/vscode_rainbow_csv

:rainbow: VS Code extension: Highlight CSV and TSV spreadsheet files in different rainbow colors

Primary LanguageJavaScriptMIT LicenseMIT

Rainbow CSV: Main features

  • Highlight columns in comma (.csv), tab (.tsv), semicolon and pipe - separated files in different colors
  • Provide info about column on hover
  • Automatic consistency check for csv files (CSVLint)
  • Multi-cursor column edit
  • Run queries in SQL-like language
  • Lightweight and dependency-free

screenshot

Usage

If your csv, semicolon-separated or tab-separated file doesn't have .csv or .tsv extension, you can manually enable highlighting by clicking on the current language label mark in the right bottom corner and then choosing "CSV", "TSV", "CSV (semicolon)" or "CSV (pipe)" depending on the file content, see this screenshot
Another way to do this: select one separator character with mouse cursor -> right click -> "Set as Rainbow separator"

Supported separators

language name separator separator can be escaped in double-quoted field file extensions
CSV , (comma) YES .csv
TSV \t (TAB) NO .tsv, .tab
CSV (semicolon) ; (semicolon) YES
| ~ ^ : " = . - NO

Content-based separator autodetection

Rainbow CSV will run spreadsheet autodetection algorithm for all "Plain Text" files. In most cases this is a very cheap operation because autodetection would stop after checking only 1-2 topmost lines.
To disable autodetection for the current file press "Rainbow OFF" button inside the status line.
You can adjust autodetection parameters or disable it in Rainbow CSV extension settings section.

CSVLint consistency check

The linter will check the following:

  • consistency of double quotes usage in CSV rows
  • consistency of number of fields per CSV row

To disable automatic CSV Linting set "rainbow_csv.enable_auto_csv_lint": false in "Rainbow CSV" section of VS Code settings.
To recheck a csv file click on "CSVLint" button.

If "rainbow_csv.comment_prefix" in "Rainbow CSV" section of VS Code settings is set to some string, the linter will ignore all lines that start with it. This is useful, e.g., if you have engineering CSVs that often start with multiple comment lines containing meta-data before the actual header.

Working with large files

To enable Rainbow CSV for very big files (more than 300K lines or 20MB) disable "Editor:Large File Optimizations" option in VS Code settings.
You can preview huge files by clicking "Preview... " option in VS Code File Explorer context menu.
All Rainbow CSV features would be disabled by VSCode if file is bigger than 50MB.

Commands:

RBQL

Enter RBQL - SQL-like language query editing mode.

ColumnEditBefore, ColumnEditAfter, ColumnEditSelect

Activate multi-cursor column editing for column under the cursor. Works only for files with less than 10000 lines. For larger files you can use an RBQL query.
WARNING: This is a dangerous mode. It is possible to accidentally corrupt table structure by incorrectly using "Backspace" or entering separator or double quote characters. Use RBQL if you are not sure.

* What is asked *
- A) Answer these questions about the Rainbow CSV page, one per line:
(i) Above what file size does VS Code disable all Rainbow CSV features?
(ii) Which setting makes the linter ignore lines that start with a given string?
(iii) Multi-cursor column editing works only for files with fewer than how many lines?
- B) Extend the Rainbow CSV page, beginning right after its final sentence.

* Data listing *
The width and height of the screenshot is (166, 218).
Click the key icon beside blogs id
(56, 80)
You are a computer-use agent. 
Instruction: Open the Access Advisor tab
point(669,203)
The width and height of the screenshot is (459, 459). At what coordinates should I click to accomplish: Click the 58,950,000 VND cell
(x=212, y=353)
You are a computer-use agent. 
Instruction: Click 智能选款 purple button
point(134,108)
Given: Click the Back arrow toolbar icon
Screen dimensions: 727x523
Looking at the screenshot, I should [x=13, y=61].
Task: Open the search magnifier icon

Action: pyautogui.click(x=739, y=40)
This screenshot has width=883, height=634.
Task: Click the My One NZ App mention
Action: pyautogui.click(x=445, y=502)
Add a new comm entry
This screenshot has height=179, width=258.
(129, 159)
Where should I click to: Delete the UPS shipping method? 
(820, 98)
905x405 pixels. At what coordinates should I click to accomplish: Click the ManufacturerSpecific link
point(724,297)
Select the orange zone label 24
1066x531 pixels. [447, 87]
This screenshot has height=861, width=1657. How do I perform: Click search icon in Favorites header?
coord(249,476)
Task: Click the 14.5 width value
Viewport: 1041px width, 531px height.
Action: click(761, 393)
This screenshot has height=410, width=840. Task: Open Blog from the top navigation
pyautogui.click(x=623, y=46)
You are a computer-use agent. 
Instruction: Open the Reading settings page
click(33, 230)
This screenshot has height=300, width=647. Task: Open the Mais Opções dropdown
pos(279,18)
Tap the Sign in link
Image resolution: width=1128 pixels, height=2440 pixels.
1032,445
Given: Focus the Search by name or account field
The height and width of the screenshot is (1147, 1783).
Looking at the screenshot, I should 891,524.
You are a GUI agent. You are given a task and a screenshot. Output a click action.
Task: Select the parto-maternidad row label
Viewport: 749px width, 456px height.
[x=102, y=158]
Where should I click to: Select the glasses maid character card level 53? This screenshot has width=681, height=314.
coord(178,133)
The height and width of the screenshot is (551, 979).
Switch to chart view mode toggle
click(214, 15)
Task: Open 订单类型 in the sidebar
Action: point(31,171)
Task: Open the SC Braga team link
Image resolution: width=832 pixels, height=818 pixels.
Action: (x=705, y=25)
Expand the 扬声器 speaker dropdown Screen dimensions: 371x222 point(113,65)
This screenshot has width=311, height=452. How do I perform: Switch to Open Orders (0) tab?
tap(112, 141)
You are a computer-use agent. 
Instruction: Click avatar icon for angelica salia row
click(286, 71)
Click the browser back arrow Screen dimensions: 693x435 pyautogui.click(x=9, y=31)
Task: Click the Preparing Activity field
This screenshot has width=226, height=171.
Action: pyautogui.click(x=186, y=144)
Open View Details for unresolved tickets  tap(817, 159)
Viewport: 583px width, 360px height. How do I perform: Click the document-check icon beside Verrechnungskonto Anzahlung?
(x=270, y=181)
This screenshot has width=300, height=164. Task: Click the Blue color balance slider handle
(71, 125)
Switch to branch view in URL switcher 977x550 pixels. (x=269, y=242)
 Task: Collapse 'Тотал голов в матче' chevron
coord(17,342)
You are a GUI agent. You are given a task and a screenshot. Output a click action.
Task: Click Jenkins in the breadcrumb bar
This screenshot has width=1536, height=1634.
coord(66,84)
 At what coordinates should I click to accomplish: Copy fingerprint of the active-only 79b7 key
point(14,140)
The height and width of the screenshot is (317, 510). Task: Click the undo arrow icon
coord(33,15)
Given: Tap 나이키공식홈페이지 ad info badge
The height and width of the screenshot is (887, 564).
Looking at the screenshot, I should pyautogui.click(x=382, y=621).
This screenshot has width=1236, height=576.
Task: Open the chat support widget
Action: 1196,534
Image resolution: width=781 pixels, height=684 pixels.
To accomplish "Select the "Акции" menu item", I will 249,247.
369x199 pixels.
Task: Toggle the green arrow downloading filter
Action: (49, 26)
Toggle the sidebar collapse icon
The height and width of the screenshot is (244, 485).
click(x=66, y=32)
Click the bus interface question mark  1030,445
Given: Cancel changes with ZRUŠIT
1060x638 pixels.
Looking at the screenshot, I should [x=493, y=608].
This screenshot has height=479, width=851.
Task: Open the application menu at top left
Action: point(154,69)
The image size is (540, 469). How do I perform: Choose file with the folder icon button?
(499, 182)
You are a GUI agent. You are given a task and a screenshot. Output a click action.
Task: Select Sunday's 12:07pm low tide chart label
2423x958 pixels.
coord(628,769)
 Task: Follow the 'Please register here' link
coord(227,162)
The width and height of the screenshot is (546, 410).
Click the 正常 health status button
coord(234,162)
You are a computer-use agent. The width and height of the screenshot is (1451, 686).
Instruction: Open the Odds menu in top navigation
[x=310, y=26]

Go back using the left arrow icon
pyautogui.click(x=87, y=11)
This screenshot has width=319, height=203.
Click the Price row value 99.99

* Answer set *
- A)
(i) 50MB
(ii) "rainbow_csv.comment_prefix"
(iii) 10000 lines

- B)
To remove cursor/selection from the header line use "Alt+Click" on it.

SetVirtualHeader

Adjust column names displayed in hover tooltips. Actual header line and file content won't be affected.
Rainbow CSV always assumes the first row that is not a comment (if comments are enabled) as a header, so when there is no real header in a spreadsheet, you can use this command and provide comma-separated string with column names to create a "virtual" header for more comfortable data viewing. Accepted CSV format doesn't require you to customize all of the columns - this is useful when you want to name only some small subset of available columns. Note that you must provide comma-separated string no matter what separator is actually used in your spreadsheet file. "Virtual" header is persistent and will be associated with the parent file across VSCode sessions.

Colors customization

You can customize Rainbow CSV colors to increase contrast. Instructions

SQL-like "RBQL" query language

Rainbow CSV has built-in RBQL query language interpreter that allows you to run SQL-like queries using a1, a2, a3, ... column names.
Example:

SELECT a1, a2 * 10 WHERE a1 == "Buy" && a4.indexOf('oil') != -1 ORDER BY parseInt(a2), a4 LIMIT 100

To enter query-editing mode, execute RBQL VSCode command.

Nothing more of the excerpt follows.